The daughter of film star Debbie Reynolds and singer Eddie Fisher, Carrie grew up in a far from normal household. Her father left when she was two when he started an affair with Elizabeth Taylor, who was also married at the time. Reynolds married again a couple of years later to a millionaire business man (who later lost all his money along with Reynolds’ due to bad business decisions and gambling) but he was Carrie and her brother Todd’s step father through most of their childhood. The book is quite open about this time in her life, how they only saw their mother occasionally, her step father even less often and her biological father about once a year. From the descriptions of the two children spending time with Reynolds’s clothes as they smelt of her when they couldn’t be with her and the times she was around spending as much time as possible in her presence they clearly missed having her in their lives.

By her mid to late teens Carrie had discovered alcohol and drugs, mainly marijuana at this stage and was what would become her life long addictions to both had started. This could have been a really dark book but the humorous way she addresses this along with her later mental health problems (she was bipolar) makes you laugh along with her even when she is describing really low points.

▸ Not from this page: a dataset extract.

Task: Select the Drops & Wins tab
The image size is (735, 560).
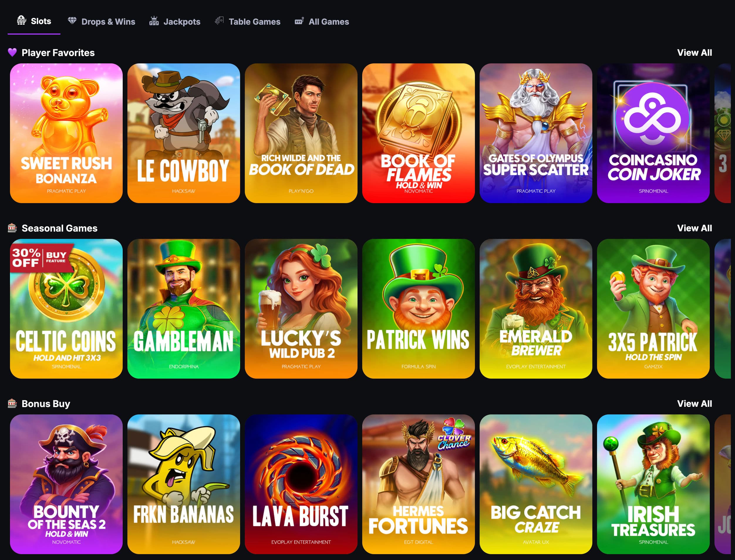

Okay, have it your way. I’m a drug addict.

You know how they say religion is the opiate of the masses? Well I took masses of opiates religiously.

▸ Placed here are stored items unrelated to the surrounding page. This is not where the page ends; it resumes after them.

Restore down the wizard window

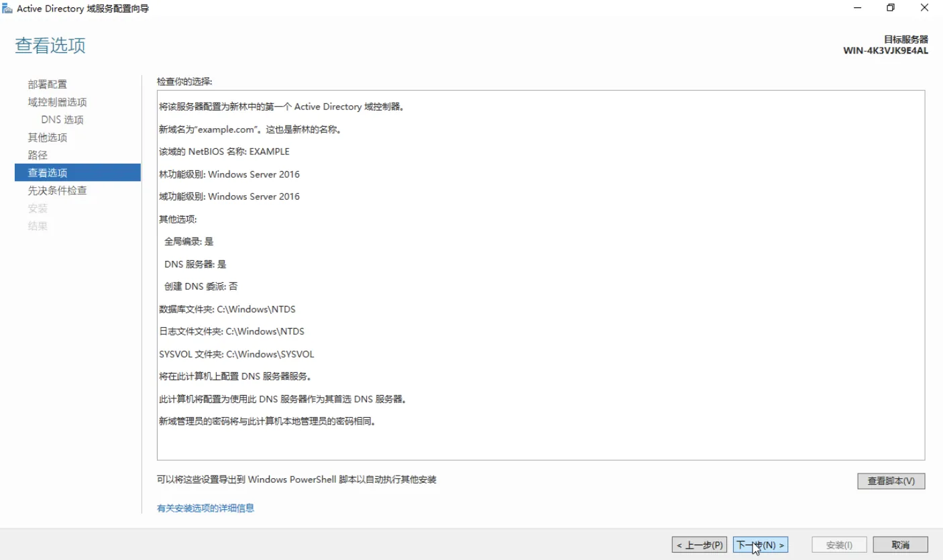click(x=891, y=8)
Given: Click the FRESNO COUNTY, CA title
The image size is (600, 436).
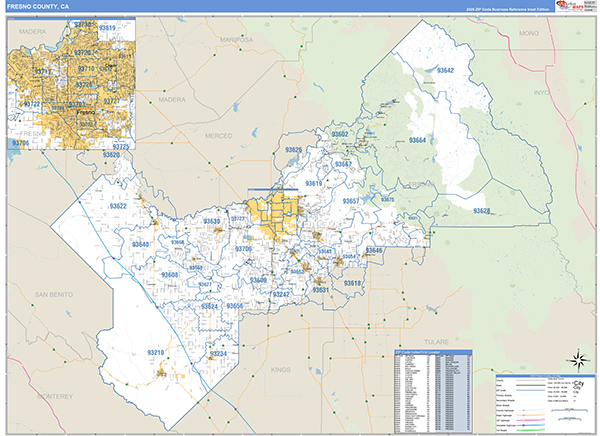Looking at the screenshot, I should tap(40, 6).
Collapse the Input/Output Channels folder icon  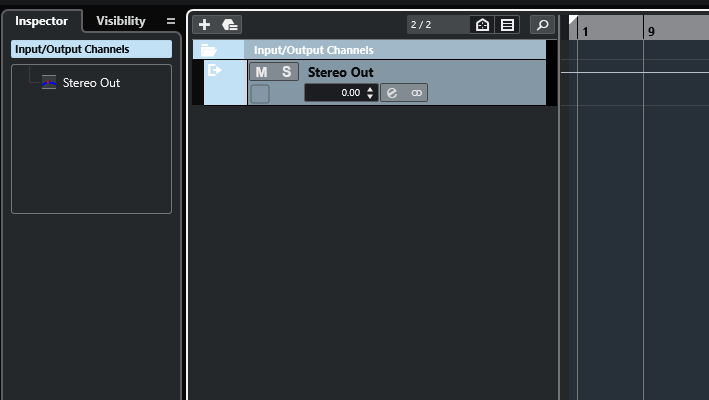tap(208, 50)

or talking about her committal to a mental hospital a couple of years after giving birth to her daughter.

I was invited to go to a mental hospital. And you know, you don’t want to be rude, so you go. Okay, I know what you must be thinking – but this is a very exclusive invitation.

I mean, hello – have you ever been invited to a mental hospital?

So you see, it’s exclusive. It’s sort of like an invitation to the White House – only you meet a better class of people in the mental hospital.

The reader is introduced to Fishers fragile mental state right at the beginning of the book as she discusses the electroconvulsive therapy she has undergone and the effects it has had on her, including sporadic memory loss but she has also gained a re-awakening of things she has done which had been lost in the fog of drugs, drink and mental imbalance. This enabled her to create the stage show which led to this book.

Yes there is a section about Star Wars, but it’s quite a short one, and surprisingly nothing about her later career as one of the top Hollywood script doctors where she fixed scripts for various TV shows and films, including working for George Lucas. She got the role as Princess Leia at just nineteen years old and you get the impression that she is slightly irked that Lucas owns the image rights to the character including a throw away wry comment that every time she looks in the mirror she owes him a dollar. All those t-shirts, posters, dolls, figurines (large small and Lego) earn money for Lucasfilms not Carrie Fisher and it still seems odd to her that Leia became a sex symbol ‘while being chained to a giant slug’.

One afternoon in Berkeley I found myself walking into a shop that sold rocks and gems.

“Oh my God aren’t you…” the salesman behind the counter exclaimed.

And before he could go any further. I modestly said “Yes, I am”

“Oh my God! I thought about you every day from when I was twelve to when I was twenty-two.”

And instead of asking what happened at twenty-two, I said “Every Day?”

He shrugged and said “Well four times a day.”

Welcome to the land of too much information.

In the book there is a lot of information and a lot of it is dark but there is never too much and it is a great read while she takes us through her fascinating life.